Le rav ‘Haïm Yaacov Rottenberg, zatsal, est né en octobre 1909 (5670) à Vadowicz dans une famille dont les origines se situent à Zantz puis à Cracovie. Son père, rav Morde’haï Rottenberg, zatsal, était lui-même issu d’une famille de ‘hassidim de Zantz et de Bobov, qui était proche du « Divré Haïm ». Sa mère venait, elle, d’une tradition hongroise puisque son propre père, et donc le grand-père de rav ‘Haïm Yaacov, était le grand rabbin de Tselim ainsi que son arrière-grand-père, le rav Mena’hem Katz, qui était le grand élève du célèbre Hatam Sofer. En 1911, le rav Mordekhaï Rottenberg, qui occupe alors les fonctions de grand rabbin de Vadowicz, présente sa démission après que le conseil d’administration de la communauté a décidé d’introduire une orgue dans l’enceinte de la grande synagogue…

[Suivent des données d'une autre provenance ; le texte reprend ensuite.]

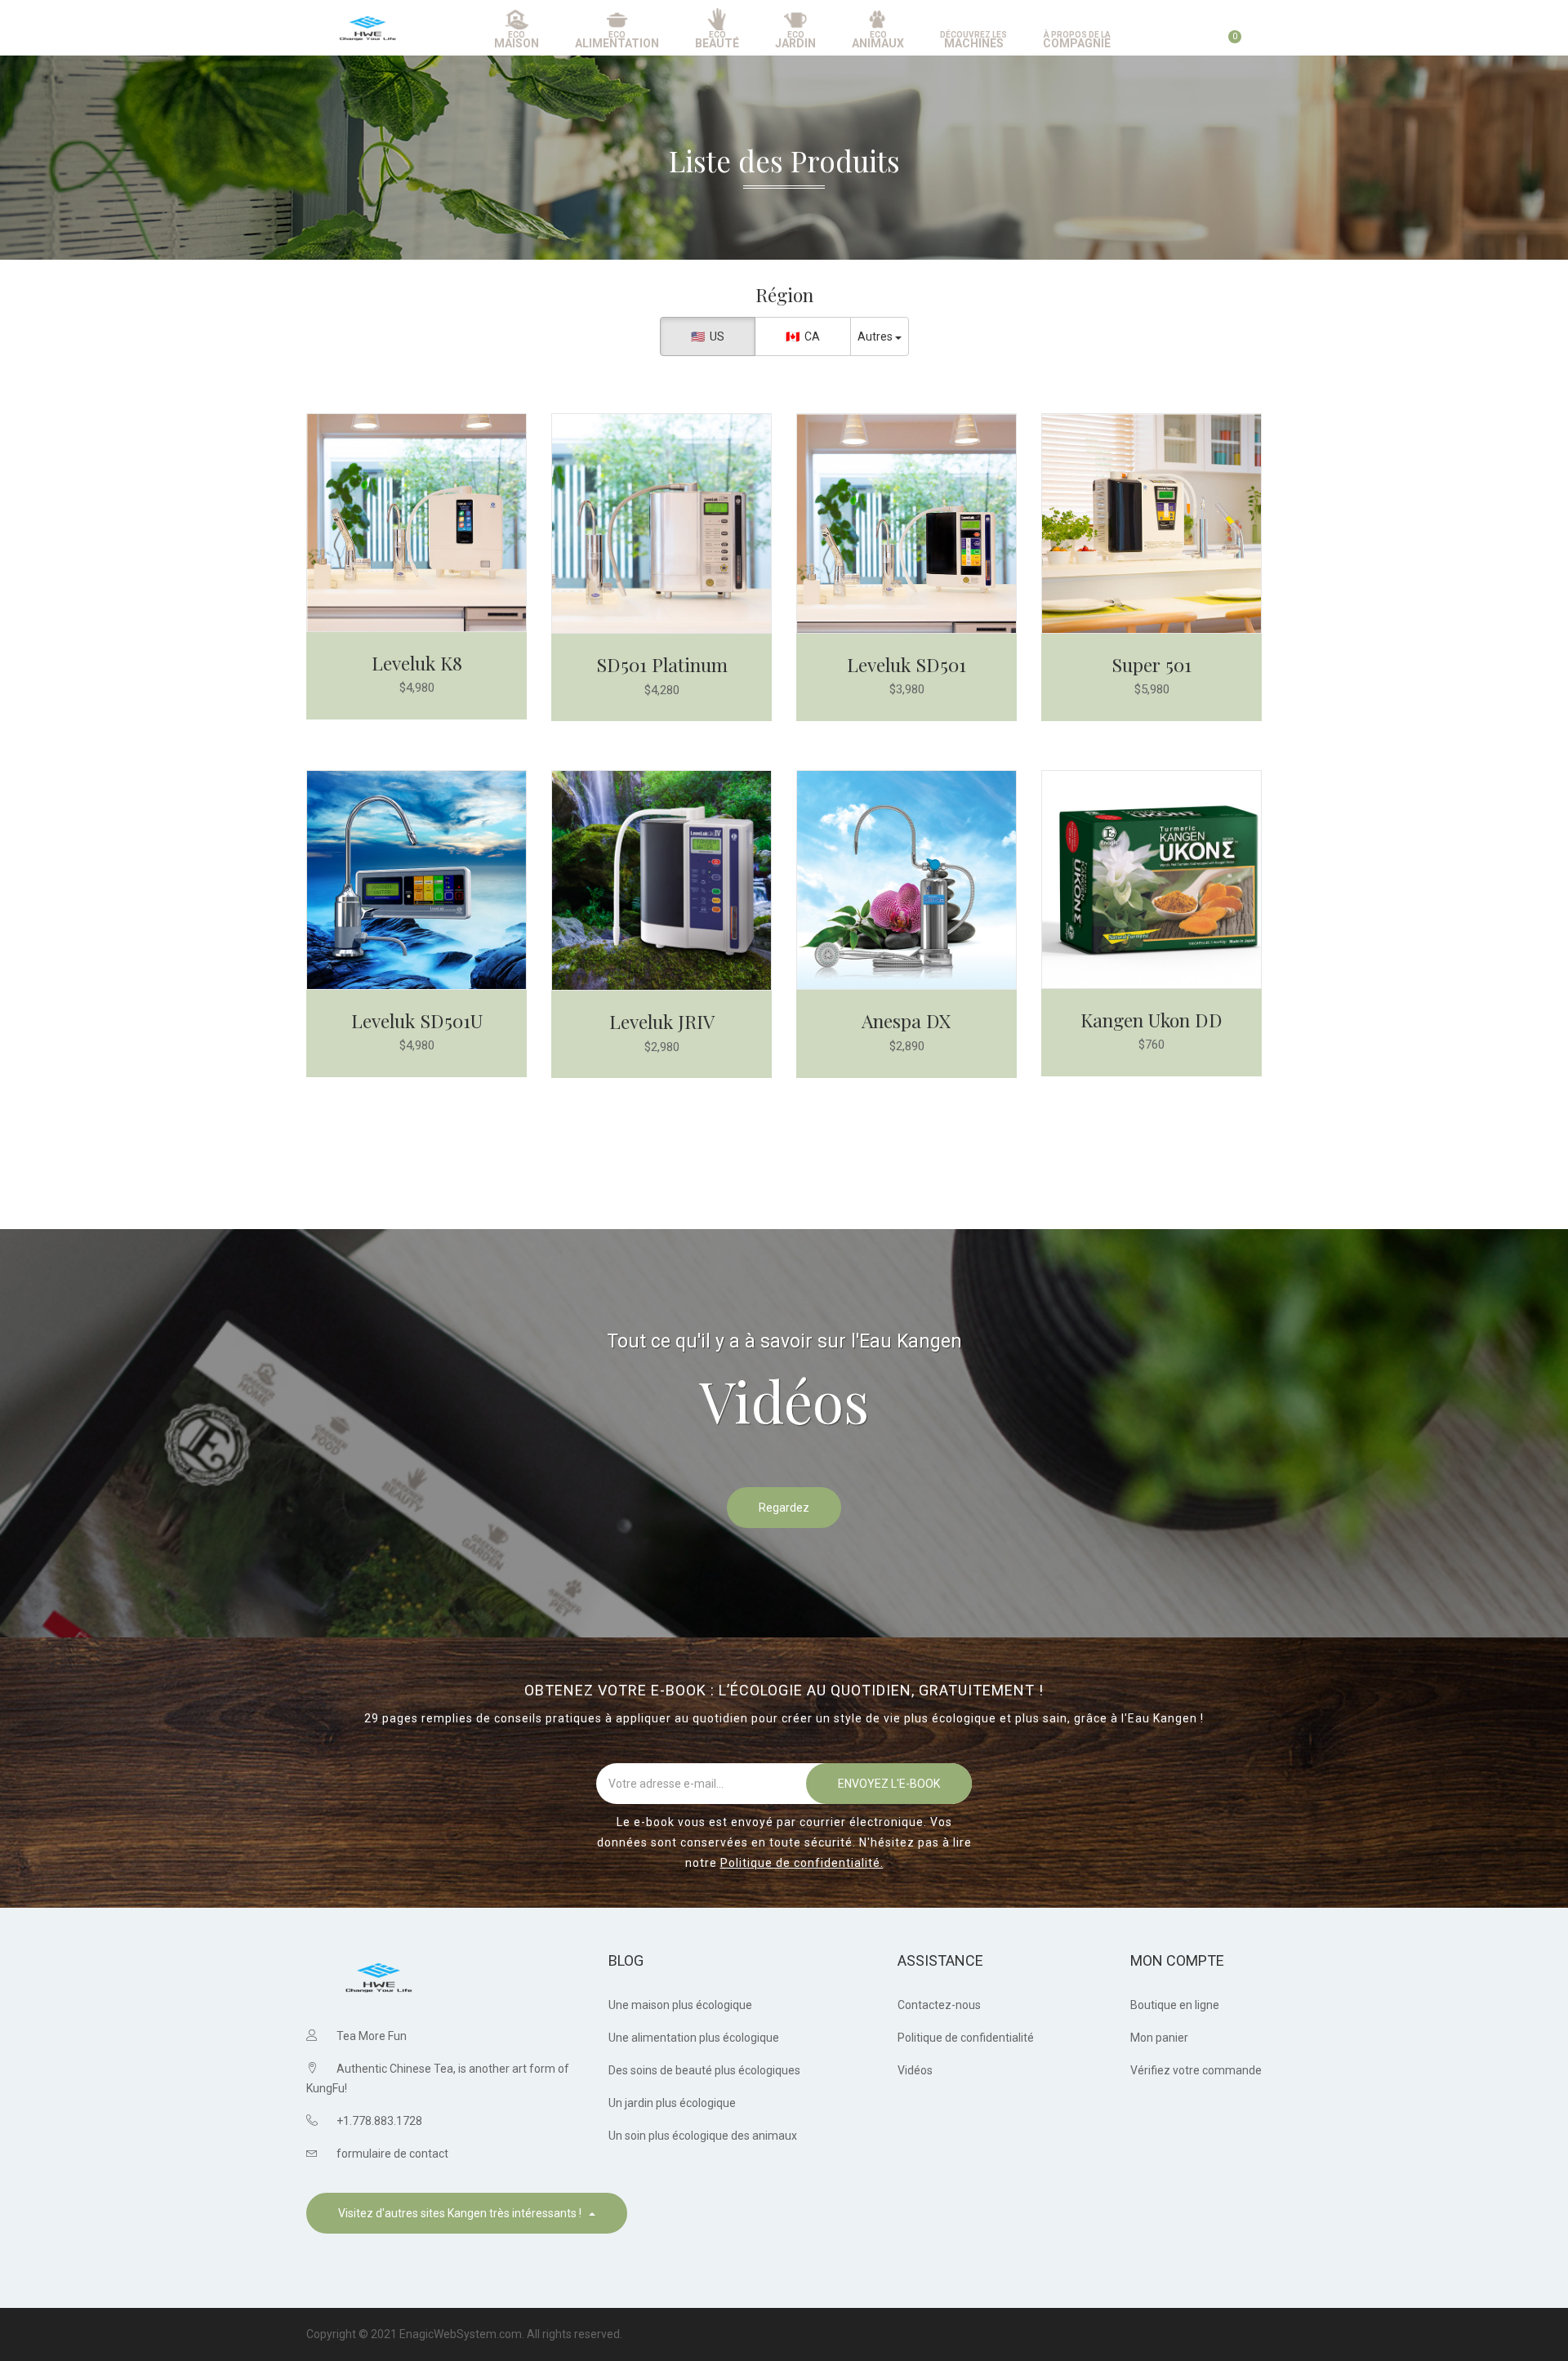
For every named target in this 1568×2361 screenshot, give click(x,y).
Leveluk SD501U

C’est ainsi que la famille Rottenberg choisit d’émigrer vers l’ouest et s’installe à Anvers, ville dont le rav Morde’haï est nommé dayan. Septième enfant de la famille, le jeune ‘Haïm Yaacov grandit dans une ambiance de Tora et de respect scrupuleux des mitsvot. Lorsque la première guerre mondiale éclate en 1914, les Rottenberg, qui sont alors de nationalité autrichienne, sont contraints de s’installer en Allemagne et ils y resteront jusqu’à l’armistice de 1918. De retour à Anvers, le rav Mordekhaï va consolider sa communauté en la dotant d’une casherout et d’un Bet Midrach.
Des études lithuaniennes pour une âme ‘hassidique
A 18 ans, le jeune ‘Haïm Yaacov entend pour la première fois parler du célèbre machgia’h de la yéchiva de Mir, le rav Yérou’ham Leibovitz zatsal. Il décide d’aller étudier dans ce bastion du Limoud lithuanien, dirigé alors par le Gaon rav Eliézer Yehouda Finkel zatsal.
Très vite, la forte personnalité du Rouv et sa détermination vont le faire distinguer des autres élèves. On raconte que le marché de la ville de Mir devait exceptionnellement ouvrir durant le Chabbath. Certains craignaient que les commerçants juifs de la ville soient tentés de s’y rendre, affectant ainsi la sainteté du Chabbath : « Mon père zatsal, qui n’était pourtant alors qu’un jeune élève, s’est alors adressé à une partie des Juifs de la ville dans un discours qui les impressionna, afin de les convaincre de ne pas enfreindre le Chabbath ».
Après Mir, le Rouv étudiera à la yechiva de Telze sous la direction du rav Yossef Bloch zatsal, avant de se rendre également à Brisk où il s’attachera au fameux rav de Brisk, rav Yits’hak Zeev Solovetchik zatsal, qui lui montra une affection et une estime toute particulière. Le Rouv qui était donc de « culture » hassidique sera formé au Limoud dans une approche lithuanienne : « Le rosh yechiva de Telze l’avait encouragé à concilier les deux écoles ». De retour à Anvers, le Rouv se marie et prend, comme son père avant lui, les fonctions de Dayan de la communauté orthodoxe de la ville.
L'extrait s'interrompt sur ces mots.